High court Decision Strikes Blow to Whistleblower Protections
The Supreme Court ruled Tuesday that the First Amendment does not shield public employees from disciplinary action for job-related speech.
By a vote of 5-4, the court restricted civil servants’ ability to file lawsuits against agency retaliation over the disclosure of government misconduct.
Justice Anthony Kennedy wrote the majority opinion in the case, Garcetti v. Ceballos, which concerned a work-related memorandum written by Los Angeles County prosecutor Richard Ceballos about possible police misconduct. Ceballos said that as a result of his memo, he was demoted and reassigned to an office farther away from his home.
The high court said the office could take action based on Ceballos’ memo.

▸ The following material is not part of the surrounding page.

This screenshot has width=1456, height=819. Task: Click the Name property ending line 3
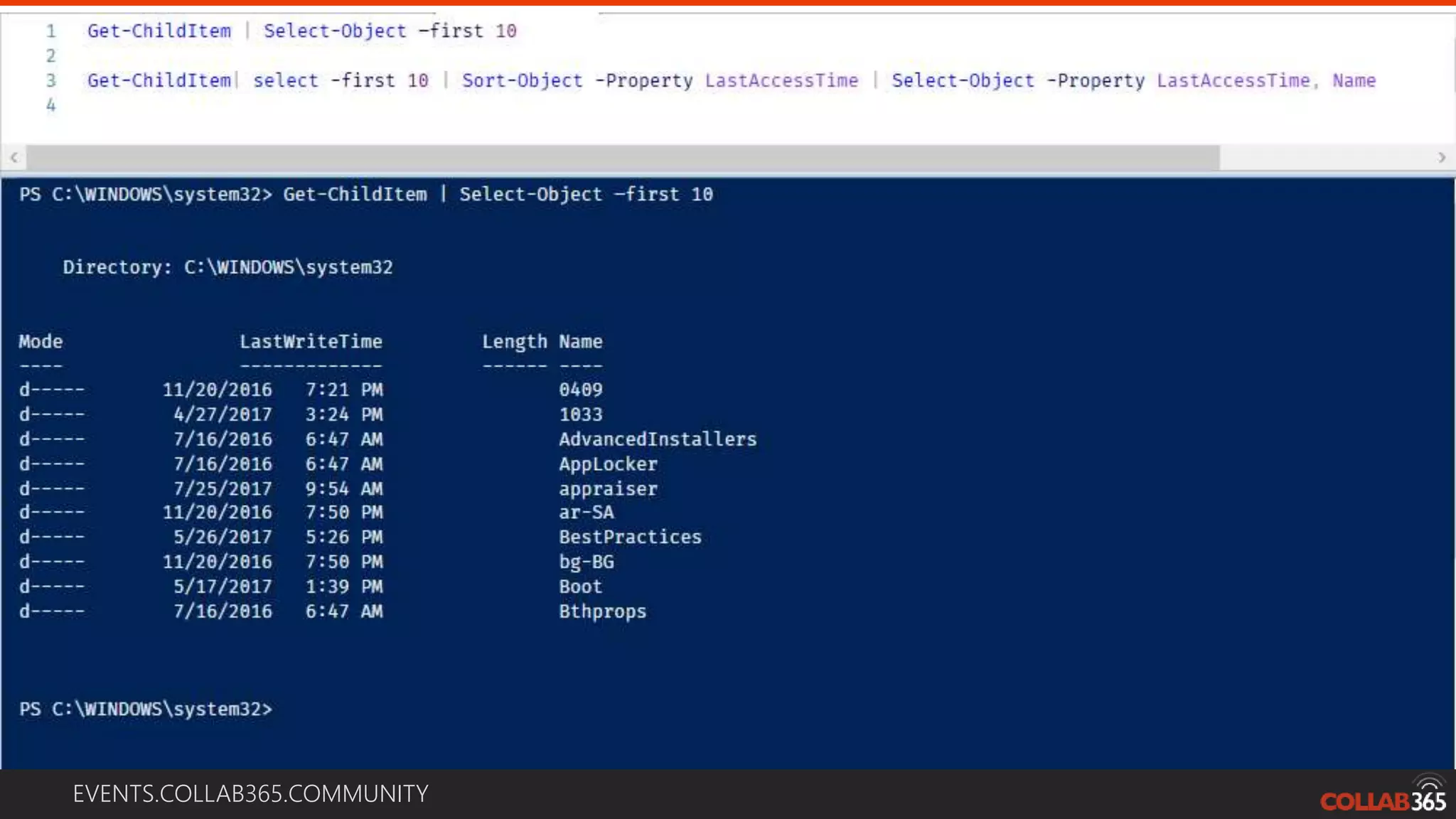click(x=1354, y=80)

“When public employees make statements pursuant to their official duties,” Kennedy said in his decision, “the employees are not speaking as citizens for First Amendment purposes, and the Constitution does not insulate their their communications from employer discipline.” source: Govexec.com
It will be difficult for government workers to discern when speech is part of the job, said Joanne Royce, general counsel for the Government Accountability Project, a nonprofit whistleblower advocacy group.
Tuesday’s ruling will “inevitably have a chilling effect on the willingness of public employees to risk their livelihood to try to improve the place where they work,” Royce said. “If they blow the whistle or raise issues of concern — fraud, waste, abuse within their agencies — they can be fired for it. They have no protection under the law.”
The Court also wrote:
Exposing governmental inefficiency and misconduct is a matter of considerable significance, and various measures have been adopted to protect employees and provide checks on supervisors who would order unlawful or otherwise inappropriate actions. These include federal and state whistle-blower protection laws and labor codes and, for government attorneys, rules of conduct and constitutional obligations apart from the First Amendment. However, the Court’s precedents do not support the existence of a constitutional cause of action behind every statement a public employee makes in the course of doing his or her job. Pp. 13–14.



May 31st, 2006 at 2:50 pm
Figures, next is firing with out just-cause.
May 8th, 2007 at 1:21 pm
Whistle Blower? I was told by the OIG that I will not be protected because this is the postal service. I am out here with no pay, no medical benefits and a check with zero’s on it, not a penny in my pocket for seven years. When you blow the whistle, there is no protection for the employee. They take all of your benefits from you. Leave you homeless. I need some help and can’t get it! Maybe we should go to Iraq for medical and assistance where all of the money is going? You’re intimidated and harassed blatently and openingly. If you don’t have whistle blower rights, what rights do you have?